On ne peut pas ne pas être frappé par la hauteur et l’aspect monolithique de ce bâtiment. Il était proche de la place Marcel Sembat. On l’imaginerait volontiers consacré à l’industrie lourde. Pourtant c’est l’usine d’un parfumeur. Cette étrangeté a éveillé notre curiosité. Qui est ce parfumeur qui a vécu près d’un siècle et demi et est quasiment oublié, aujourd’hui ?

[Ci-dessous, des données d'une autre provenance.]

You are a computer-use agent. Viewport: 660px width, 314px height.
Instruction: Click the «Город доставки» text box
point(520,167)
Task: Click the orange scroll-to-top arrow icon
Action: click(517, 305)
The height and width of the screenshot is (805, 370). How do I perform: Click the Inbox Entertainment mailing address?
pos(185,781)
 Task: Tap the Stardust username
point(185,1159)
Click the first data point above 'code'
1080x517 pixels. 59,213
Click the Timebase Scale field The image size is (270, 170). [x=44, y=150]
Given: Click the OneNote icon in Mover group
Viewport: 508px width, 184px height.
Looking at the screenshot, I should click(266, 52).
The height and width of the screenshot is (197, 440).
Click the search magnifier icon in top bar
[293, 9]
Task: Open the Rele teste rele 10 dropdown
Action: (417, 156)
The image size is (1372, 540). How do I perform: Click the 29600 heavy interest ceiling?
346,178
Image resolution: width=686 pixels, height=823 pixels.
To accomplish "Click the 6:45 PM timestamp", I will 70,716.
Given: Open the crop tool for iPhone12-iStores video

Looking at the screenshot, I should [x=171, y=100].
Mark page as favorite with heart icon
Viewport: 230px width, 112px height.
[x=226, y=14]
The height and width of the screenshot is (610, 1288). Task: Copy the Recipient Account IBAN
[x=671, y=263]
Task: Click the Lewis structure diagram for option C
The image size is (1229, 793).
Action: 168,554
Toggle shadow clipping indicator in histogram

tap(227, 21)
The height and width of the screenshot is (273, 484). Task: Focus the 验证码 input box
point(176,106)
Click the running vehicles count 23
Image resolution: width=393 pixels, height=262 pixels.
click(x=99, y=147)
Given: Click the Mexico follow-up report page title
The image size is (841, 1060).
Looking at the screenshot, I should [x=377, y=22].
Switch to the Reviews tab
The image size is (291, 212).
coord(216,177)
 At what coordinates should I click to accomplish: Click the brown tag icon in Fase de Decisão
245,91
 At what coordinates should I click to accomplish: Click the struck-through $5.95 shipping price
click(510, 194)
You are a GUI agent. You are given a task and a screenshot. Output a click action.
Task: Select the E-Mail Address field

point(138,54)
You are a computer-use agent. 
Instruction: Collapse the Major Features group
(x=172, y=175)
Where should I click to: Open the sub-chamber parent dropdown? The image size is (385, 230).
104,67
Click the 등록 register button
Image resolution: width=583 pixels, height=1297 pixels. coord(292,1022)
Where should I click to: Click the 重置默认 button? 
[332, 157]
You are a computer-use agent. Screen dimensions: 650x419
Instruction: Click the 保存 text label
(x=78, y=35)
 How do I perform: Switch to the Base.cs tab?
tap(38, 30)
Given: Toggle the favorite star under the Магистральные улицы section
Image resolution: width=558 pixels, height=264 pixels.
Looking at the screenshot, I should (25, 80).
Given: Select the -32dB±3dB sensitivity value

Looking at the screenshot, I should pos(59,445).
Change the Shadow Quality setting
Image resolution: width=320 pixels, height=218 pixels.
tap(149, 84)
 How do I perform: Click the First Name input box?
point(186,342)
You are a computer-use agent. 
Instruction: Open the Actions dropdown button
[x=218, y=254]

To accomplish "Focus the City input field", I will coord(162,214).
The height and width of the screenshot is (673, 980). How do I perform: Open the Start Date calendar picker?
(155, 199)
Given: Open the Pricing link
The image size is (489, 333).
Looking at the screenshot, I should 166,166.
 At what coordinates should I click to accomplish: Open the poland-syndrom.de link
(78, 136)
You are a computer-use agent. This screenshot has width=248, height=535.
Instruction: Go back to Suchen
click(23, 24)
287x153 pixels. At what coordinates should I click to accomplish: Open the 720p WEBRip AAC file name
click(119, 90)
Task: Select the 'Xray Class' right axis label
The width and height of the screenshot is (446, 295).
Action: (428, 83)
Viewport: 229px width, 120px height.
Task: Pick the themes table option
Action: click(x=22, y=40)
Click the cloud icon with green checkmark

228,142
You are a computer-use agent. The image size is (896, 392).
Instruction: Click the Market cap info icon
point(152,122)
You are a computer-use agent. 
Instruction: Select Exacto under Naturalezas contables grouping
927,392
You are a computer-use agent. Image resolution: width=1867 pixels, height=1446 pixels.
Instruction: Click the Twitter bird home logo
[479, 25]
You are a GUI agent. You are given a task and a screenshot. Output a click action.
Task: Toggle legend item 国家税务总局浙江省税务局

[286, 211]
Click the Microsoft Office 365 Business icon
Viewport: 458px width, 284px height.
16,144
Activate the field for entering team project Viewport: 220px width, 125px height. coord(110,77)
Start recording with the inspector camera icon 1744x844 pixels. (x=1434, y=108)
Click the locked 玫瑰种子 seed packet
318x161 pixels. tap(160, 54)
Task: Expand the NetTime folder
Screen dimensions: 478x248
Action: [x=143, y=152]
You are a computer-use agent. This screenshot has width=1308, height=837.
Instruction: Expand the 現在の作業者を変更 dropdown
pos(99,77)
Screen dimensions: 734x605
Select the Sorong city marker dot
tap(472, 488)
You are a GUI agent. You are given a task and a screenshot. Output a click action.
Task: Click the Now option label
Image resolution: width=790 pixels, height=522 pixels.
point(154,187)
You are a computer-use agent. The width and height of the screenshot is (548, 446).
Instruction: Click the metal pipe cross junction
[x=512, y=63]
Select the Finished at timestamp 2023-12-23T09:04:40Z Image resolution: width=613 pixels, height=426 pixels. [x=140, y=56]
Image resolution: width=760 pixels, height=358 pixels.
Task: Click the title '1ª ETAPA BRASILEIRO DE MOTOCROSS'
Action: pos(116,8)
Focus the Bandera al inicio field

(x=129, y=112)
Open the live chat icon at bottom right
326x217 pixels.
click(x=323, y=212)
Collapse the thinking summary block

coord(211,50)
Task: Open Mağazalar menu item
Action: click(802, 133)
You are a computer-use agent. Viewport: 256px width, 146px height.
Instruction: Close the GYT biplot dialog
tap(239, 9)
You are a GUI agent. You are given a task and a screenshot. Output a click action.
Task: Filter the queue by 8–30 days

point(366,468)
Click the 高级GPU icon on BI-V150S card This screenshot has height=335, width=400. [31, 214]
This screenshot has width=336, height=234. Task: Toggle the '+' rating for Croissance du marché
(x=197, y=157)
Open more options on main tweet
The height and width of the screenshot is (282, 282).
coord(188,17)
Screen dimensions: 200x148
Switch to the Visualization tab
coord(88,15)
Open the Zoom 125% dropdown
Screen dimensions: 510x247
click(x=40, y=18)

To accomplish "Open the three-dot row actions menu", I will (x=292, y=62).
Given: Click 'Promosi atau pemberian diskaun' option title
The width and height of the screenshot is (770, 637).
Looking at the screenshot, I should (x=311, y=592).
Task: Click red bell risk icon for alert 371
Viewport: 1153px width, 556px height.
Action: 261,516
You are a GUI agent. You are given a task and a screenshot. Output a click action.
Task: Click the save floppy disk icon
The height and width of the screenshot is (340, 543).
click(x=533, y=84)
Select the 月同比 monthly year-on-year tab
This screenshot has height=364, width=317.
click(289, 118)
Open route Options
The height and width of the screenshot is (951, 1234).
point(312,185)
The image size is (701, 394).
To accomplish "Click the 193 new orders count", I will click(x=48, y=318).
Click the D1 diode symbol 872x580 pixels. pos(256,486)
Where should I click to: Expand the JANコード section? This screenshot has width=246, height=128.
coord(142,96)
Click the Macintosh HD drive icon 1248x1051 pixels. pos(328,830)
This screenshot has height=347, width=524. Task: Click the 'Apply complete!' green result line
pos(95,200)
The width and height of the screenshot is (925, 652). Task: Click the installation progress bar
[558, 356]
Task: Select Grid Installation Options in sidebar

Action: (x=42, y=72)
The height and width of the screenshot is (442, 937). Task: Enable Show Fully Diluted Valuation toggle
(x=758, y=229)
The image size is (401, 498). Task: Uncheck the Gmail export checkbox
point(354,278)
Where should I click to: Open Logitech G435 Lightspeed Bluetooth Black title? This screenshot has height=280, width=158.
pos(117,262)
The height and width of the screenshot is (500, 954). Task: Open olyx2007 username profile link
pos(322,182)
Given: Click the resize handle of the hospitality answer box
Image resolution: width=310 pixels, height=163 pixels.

Ce grand bâtiment était situé au 92 rue du vieux pont de Sèvres, près de Marcel Sembat, mais cette vue est celle que pouvaient avoir les passants depuis l’avenue Edouard Vaillant. Sa silhouette toute en hauteur tranche avec les constructions industrielles de l’époque. La ruelle dans laquelle jouent les enfants est aujourd’hui le passage Legrand.

Plan Plassard 1960
Localisation de l’usine Plassard en 1960

La vue depuis la cour n’est pas moins spectaculaire, avec cette grande cheminée au beau milieu (une de plus à Billancourt) :

La société Plassard a des racines anciennes.

Elle débute en 1815, sous le nom Demarson, puis Demarson et Cie, Demarson-Chételat et Chételat et Cie (des noms resteront d’ailleurs au fronton de l’usine). Au début du XIXème siècle, la maison Demarson avait contribué à enlever à l’Angleterre le monopole des savons de toilette. La société expose régulièrement, aux expositions nationales puis universelles de 1819, 1839, 1844, 1849, 1855, 1867 et 1878. A la fin du XIXème siècle, elle fabrique des savons pour le Bon Marché ou le Printemps, entre autres.

En 1891, Louis Plassard achète à M. Chételat le fonds de commerce. Il est parisien, a 29 ans et est le fils d’un gérant du Bon Marché. Il partage d’abord la direction de la société puis devient le seul directeur en 1894. Il rebaptise la société à son nom.

Il construit l’usine de Billancourt en 1897 au 92 rue du Vieux Pont de Sèvres. (En 1905 l’historien Penel-Beaufin parle de la « savonnerie du Grand Saint-Nicolas » mais est-ce bien la même ?).

Avec son épouse Joséphine Marie Maldan, Louis Plassard a un fils, René, qui nait en 1893. Celui-ci fait partie des pilotes d’avion qui ont combattu durant la première guerre mondiale. Il reçoit la Croix de guerre comme « pilote remarquable par son habileté, son adresse et son courage ». Il aura également, en 1896, une fille Marie Joséphine Louise Suzanne.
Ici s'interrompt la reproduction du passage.